▶ Activity
Please list every person the reader comments below mention by name, each once, in order of first appearance.

▶ Study text
• • •

We have many industries who damage our health and destroy our environment, but it seems that Hollywood is the only business that conservatives like to put on trial. Hollywood is like any other business…it makes what sells. If it didn’t sell, they would not make it.
I do not need to see a movie to know that Cheney did appalling things. It is hard to believe that anyone who pays any attention does not already know this.
Thanks for yet another insightful review by John Anderson. His writings in America almost always offer up a notion or two I hadn't considered. IMO his enjoyable critiques make for a fun read that encourage thinking outside one's own (rigid?) perspective which is, after all, one of the functions of professional reviews.
I thought VICE was entertaining, but unfocused. Many flashbacks and flash forwards. And it covered a lot of ground previously covered by Michael Moore. One factoid that some may categorize as part of a "cultural assault on America" is the fact that by the design of Cheney and his aides, the RNC email server was used by the Bush White House for its email communications and more than 20 million emails were casualties of that process. By comparison 30,000 Clinton emails were missing in action from a private Clinton email server. With those kinds of attrition rates, the left is certainly losing the culture war in the Electronic Record Theater.

• • •

▶ Dataset section

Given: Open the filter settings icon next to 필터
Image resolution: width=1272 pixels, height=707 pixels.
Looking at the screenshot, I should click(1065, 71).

• • •

▶ Output of the exercise
Cheney
John Anderson
Michael Moore
Bush
Clinton